▸ **Aim of the task**: Only the text of the records below belongs in the answer, copied exactly, with pictures omitted.

Screenshot grounding data
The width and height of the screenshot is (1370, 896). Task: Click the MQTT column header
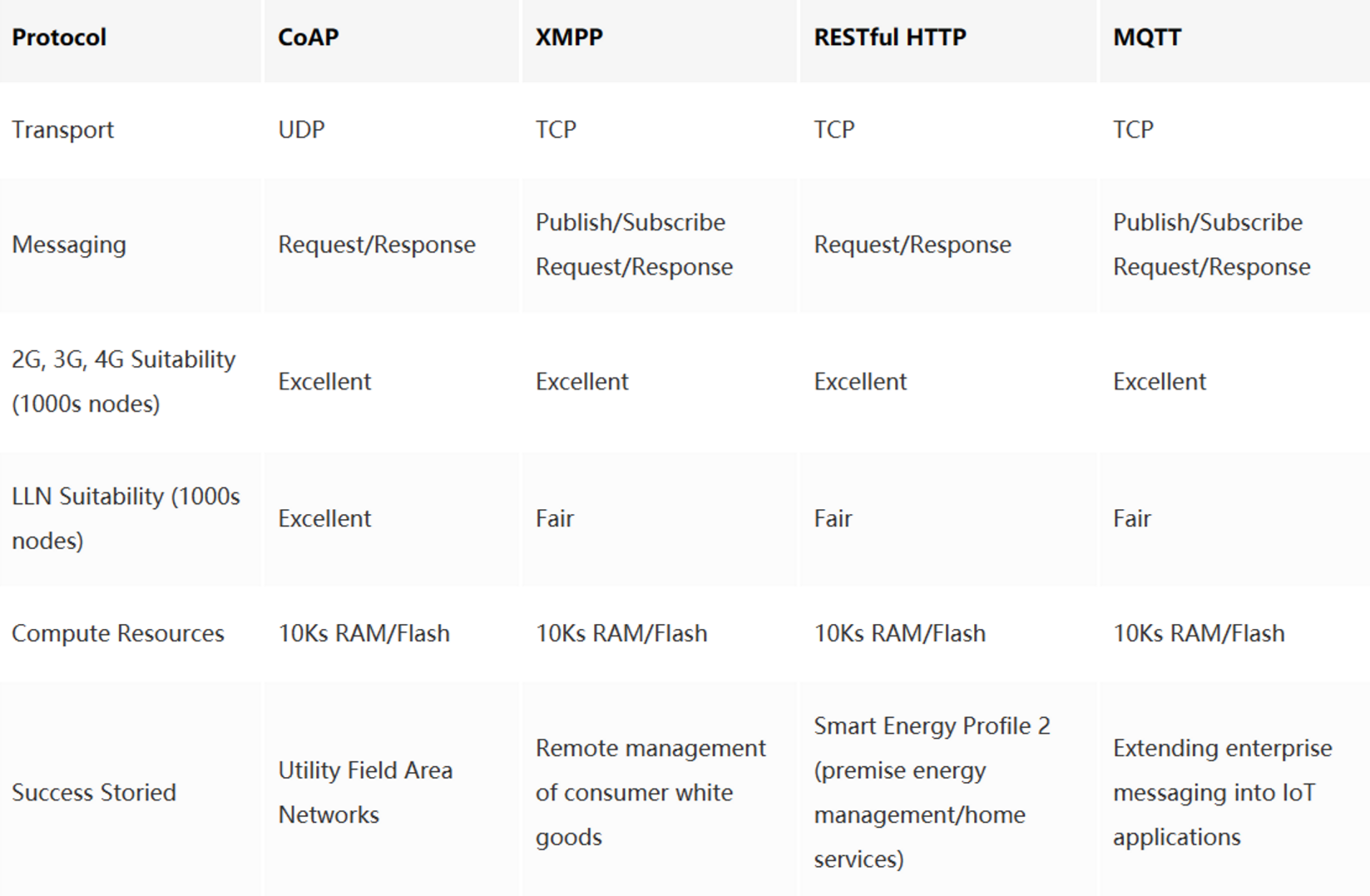[1146, 37]
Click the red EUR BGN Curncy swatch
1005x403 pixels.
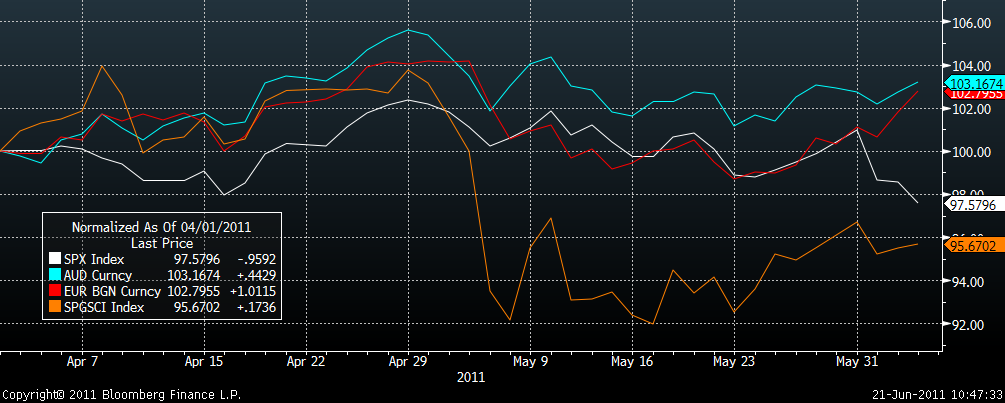coord(56,292)
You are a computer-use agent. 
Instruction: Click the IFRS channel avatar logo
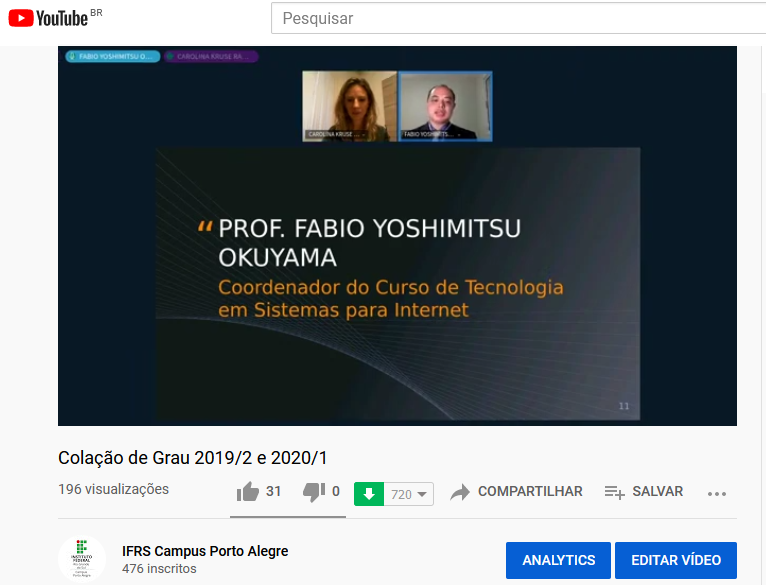click(x=82, y=560)
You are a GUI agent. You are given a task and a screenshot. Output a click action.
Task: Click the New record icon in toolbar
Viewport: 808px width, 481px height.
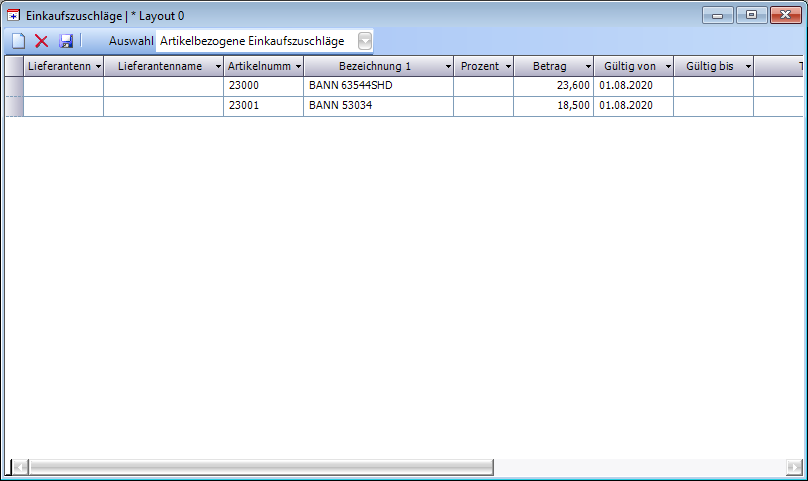18,41
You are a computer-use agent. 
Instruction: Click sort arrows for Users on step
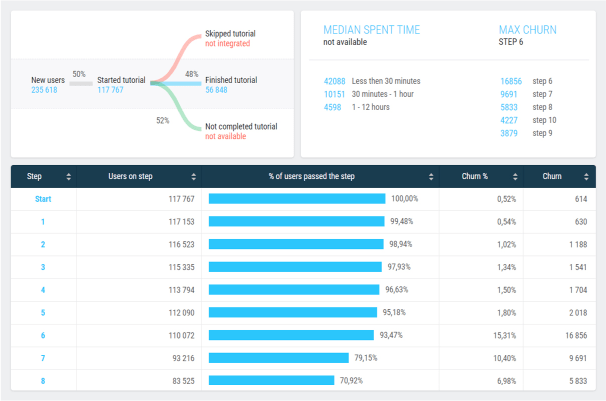193,177
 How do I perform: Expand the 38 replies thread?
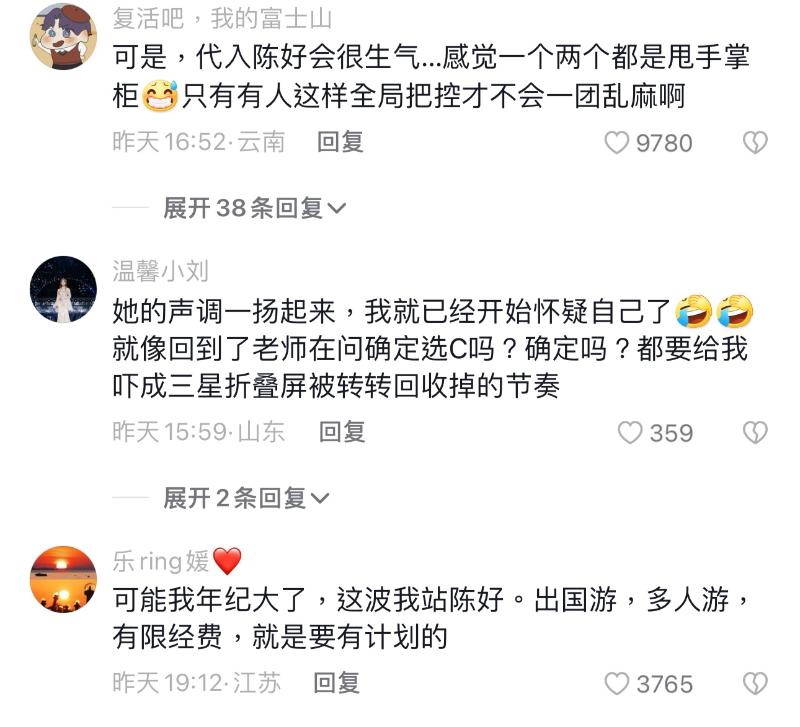click(x=255, y=208)
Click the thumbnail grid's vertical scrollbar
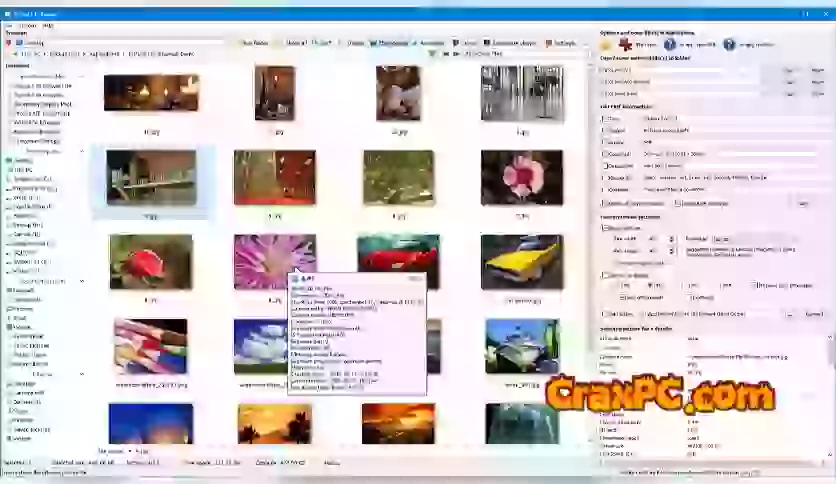 [x=590, y=250]
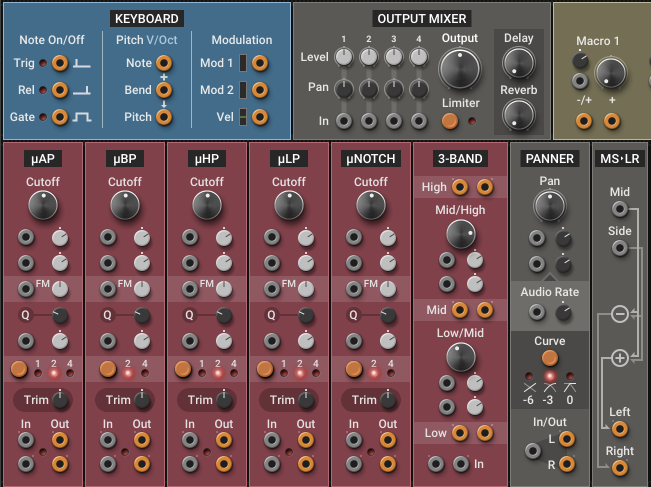
Task: Click the Gate output jack on Keyboard
Action: pos(60,117)
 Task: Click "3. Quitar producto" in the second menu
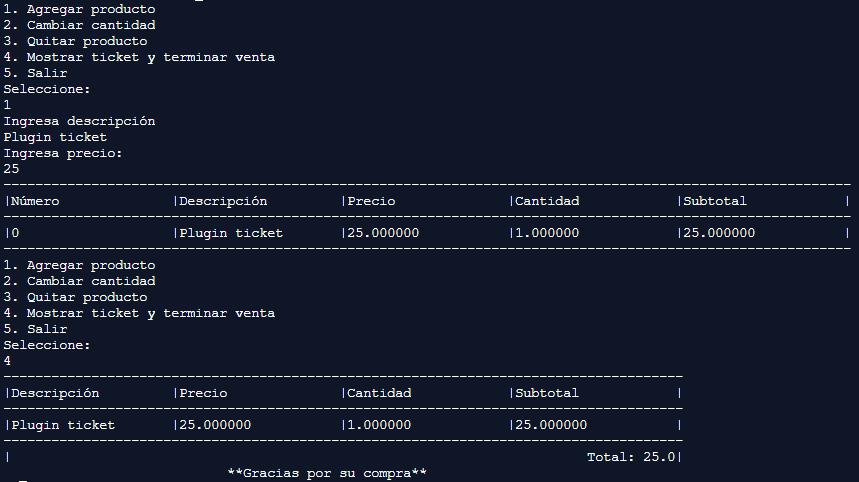[x=75, y=297]
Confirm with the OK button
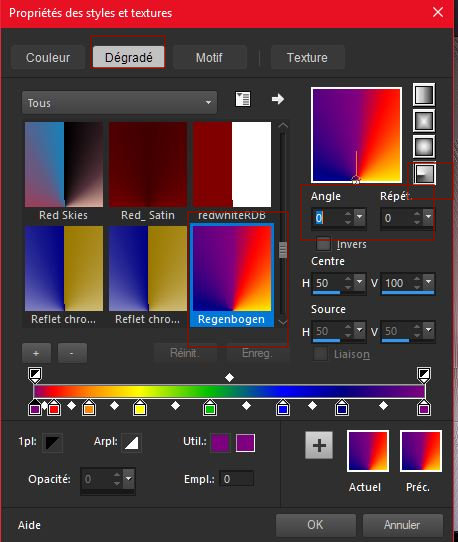 click(316, 525)
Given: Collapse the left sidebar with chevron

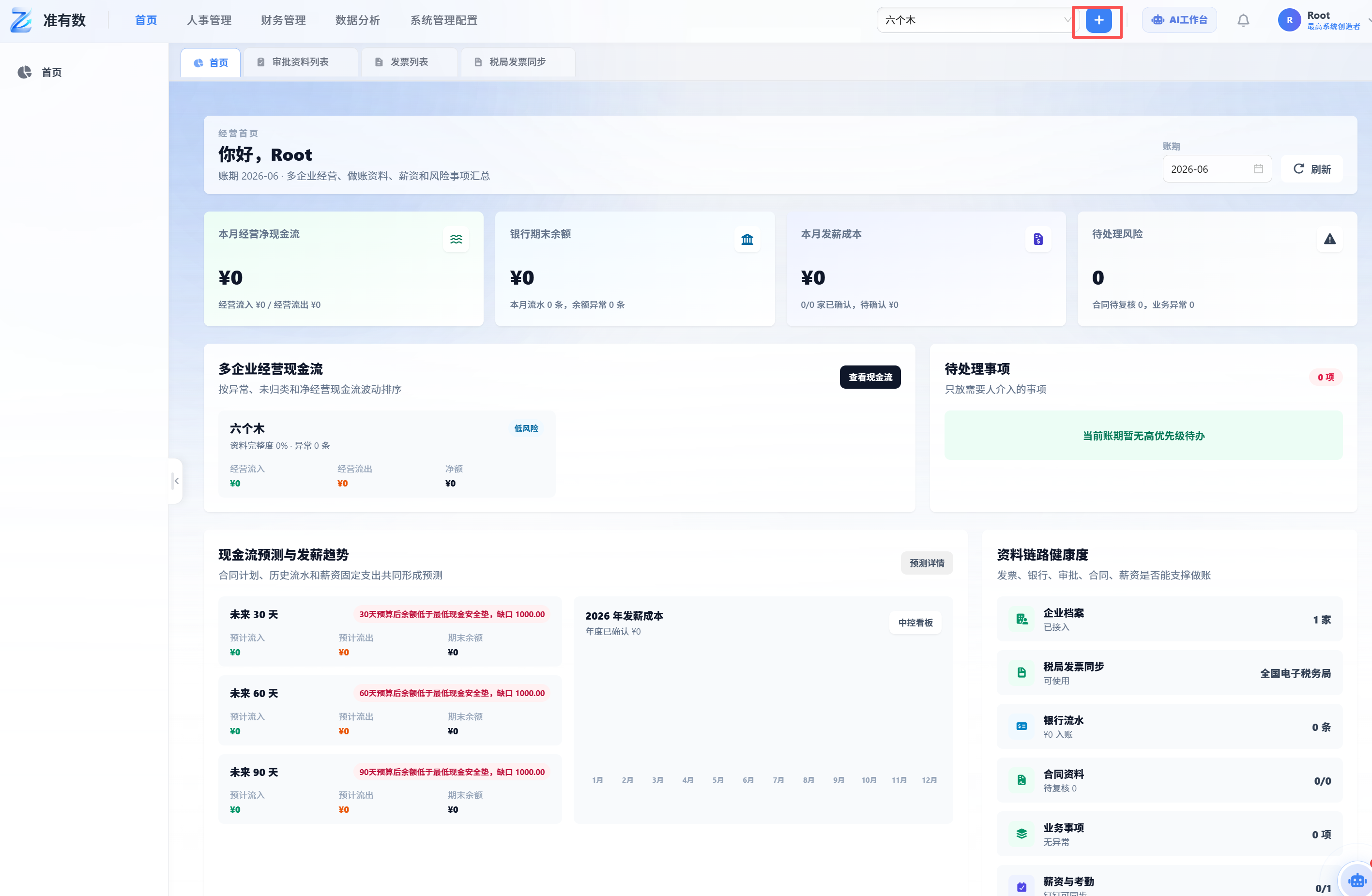Looking at the screenshot, I should click(176, 481).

▸ **Answer box**:
The width and height of the screenshot is (1370, 896). Task: Click the MQTT column header
[1146, 37]
Click the red EUR BGN Curncy swatch
1005x403 pixels.
coord(56,292)
You are a computer-use agent. 
Instruction: Click the IFRS channel avatar logo
click(x=82, y=560)
You are a GUI agent. You are given a task and a screenshot. Output a click action.
Task: Click the New record icon in toolbar
Viewport: 808px width, 481px height.
18,41
You are a computer-use agent. 
Instruction: Click sort arrows for Users on step
193,177
 How do I perform: Expand the 38 replies thread?
click(x=255, y=208)
Click the thumbnail grid's vertical scrollbar
 [x=590, y=250]
Task: Click the Gate output jack on Keyboard
Action: pos(60,117)
 Task: Click "3. Quitar producto" in the second menu
[x=75, y=297]
Confirm with the OK button
 click(316, 525)
Given: Collapse the left sidebar with chevron

Looking at the screenshot, I should click(176, 481).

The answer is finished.